Get information about a Bachelor of Science (B.S.) degree program in Fire Science and its education requirements, coursework, job and wage outlook, and continuing education choices.
Bachelor of Science (B.S.) Degree Programs in Fire Science
Most firefighters acquire the necessary training and education for their job via on-the-job instruction and two-year associate’s degree programs. However, four-year bachelor’s degree programs in fire science are also offered through some community colleges and universities, and these can be taken advantage of by those that wish to occupy management and leadership positions in the fire service industry.
Apart from advanced instruction in both new and traditional methods of fire protection and fire prevention, coursework in a bachelor’s degree program in fire science also covers the leadership and operational skills needed in managing a crew of firefighters.
Students are taught about leading entire organizations through dangerous situations, managing a group of employees, overseeing human resources and training, and designing and implementing organizational policies. They also gain a more in-depth grasp of hazardous materials management procedures, safety measures, legal aspects of fire protection, and state and local fire codes.
Admission criteria may vary by school; however, most schools expect incoming students to hold a GED certificate or a high school diploma. Some schools may also require professional experience working within public safety agencies, such as a fire service organization.

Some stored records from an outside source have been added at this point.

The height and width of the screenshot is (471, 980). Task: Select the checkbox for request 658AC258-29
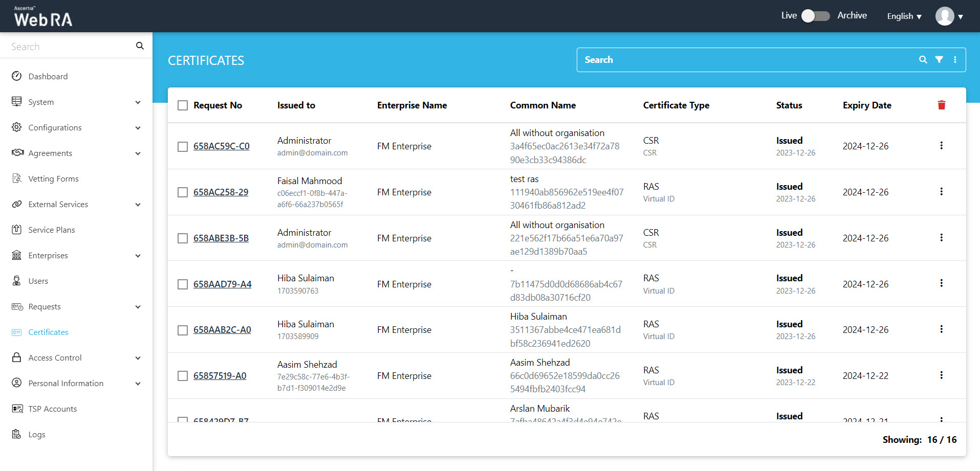(x=183, y=192)
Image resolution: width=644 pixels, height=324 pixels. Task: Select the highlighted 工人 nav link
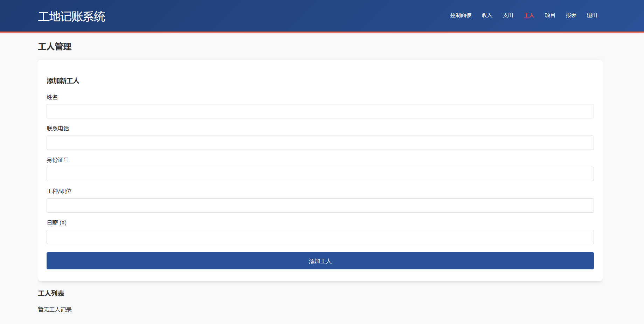(529, 15)
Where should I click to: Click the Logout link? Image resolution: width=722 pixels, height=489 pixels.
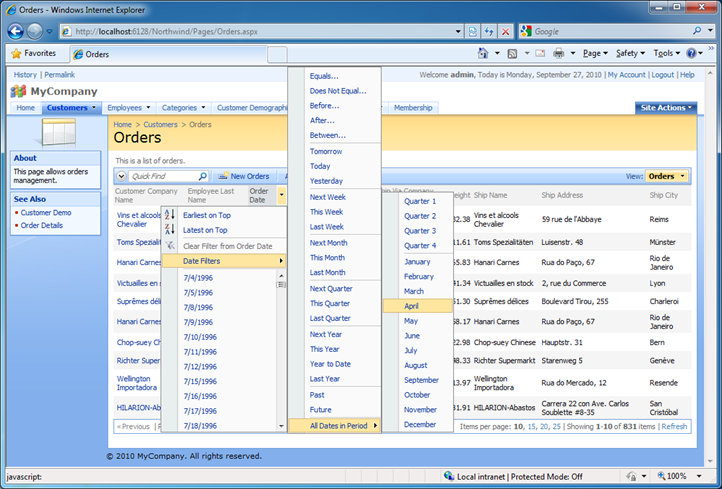pos(662,75)
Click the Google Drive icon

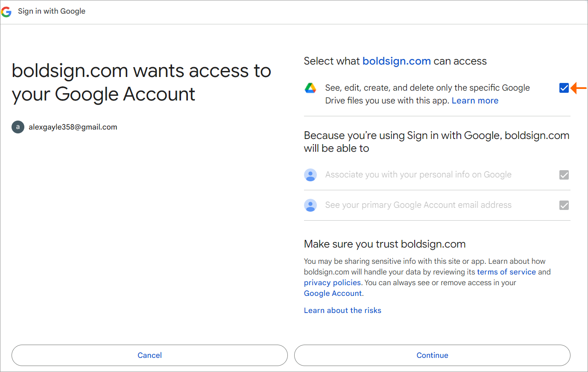(310, 88)
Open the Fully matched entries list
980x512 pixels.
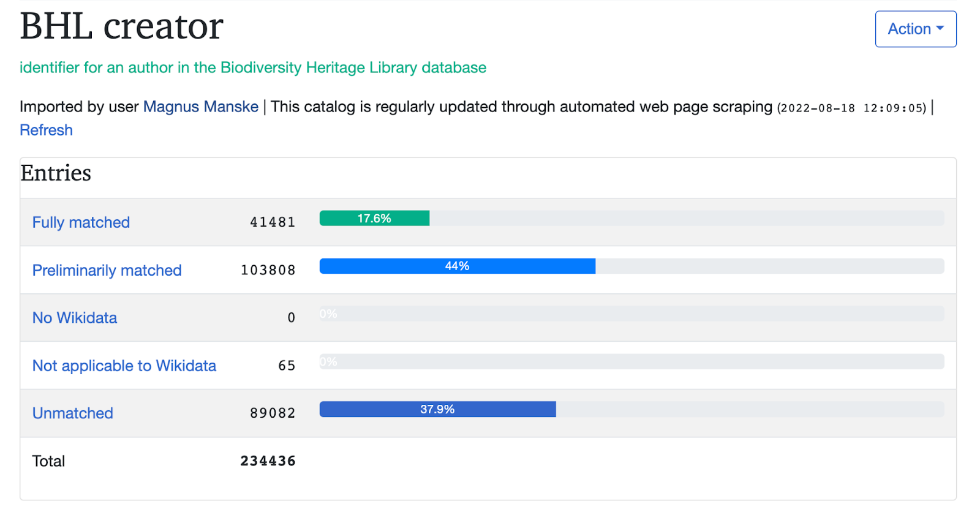[81, 222]
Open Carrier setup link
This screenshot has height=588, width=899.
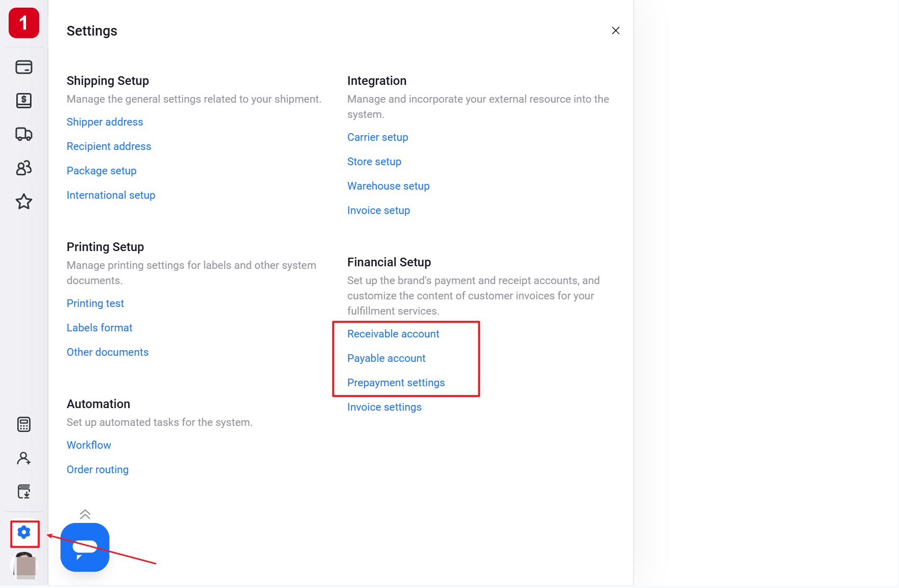coord(378,137)
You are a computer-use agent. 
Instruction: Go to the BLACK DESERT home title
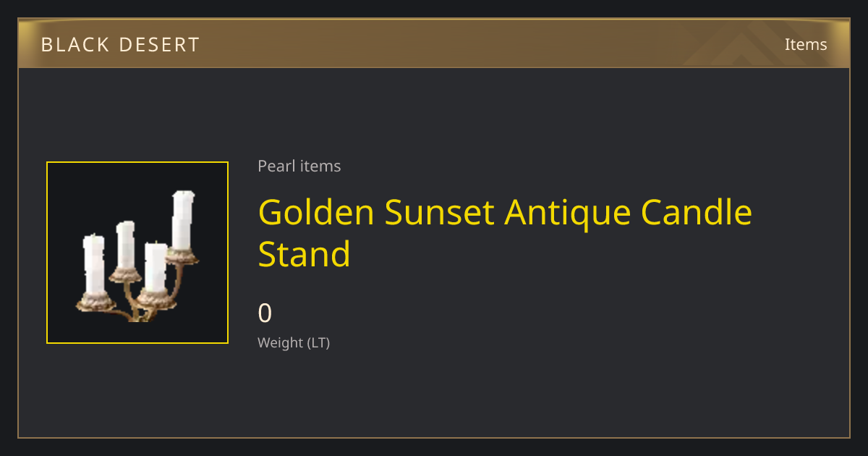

Coursework within a bachelor’s degree program in fire science is devised to help students gain a more advanced grasp of fire safety techniques, in addition to a basic grasp of management principles. Core coursework may include topic areas such as the following:
•Fire department safety
•Legal aspects of fire protection
•Fire analysis and investigation
•Fire prevention organization and management
•Advanced fire administration
•Fire science hydraulics
•Principles of fire behavior
Job and Wage Outlook
A job growth rate of seven percent has been predicted for firefighters over the 2012 – 2022 decade (U.S. Bureau of Labor Statistics). In 2012, these professionals brought home $45,250, while over the same period, supervisors of firefighting and prevention workers banked $68,210 on average (BLS).
Continuing Education Choices
Few schools, if any, offer master’s degree programs in fire science; the most commonly offered terminal degree in the field is a bachelor’s degree. Those seeking continuing education beyond the bachelor’s degree may seek advanced training sessions sponsored by the U.S. National Fire Academy and similar professional organizations or by their departments.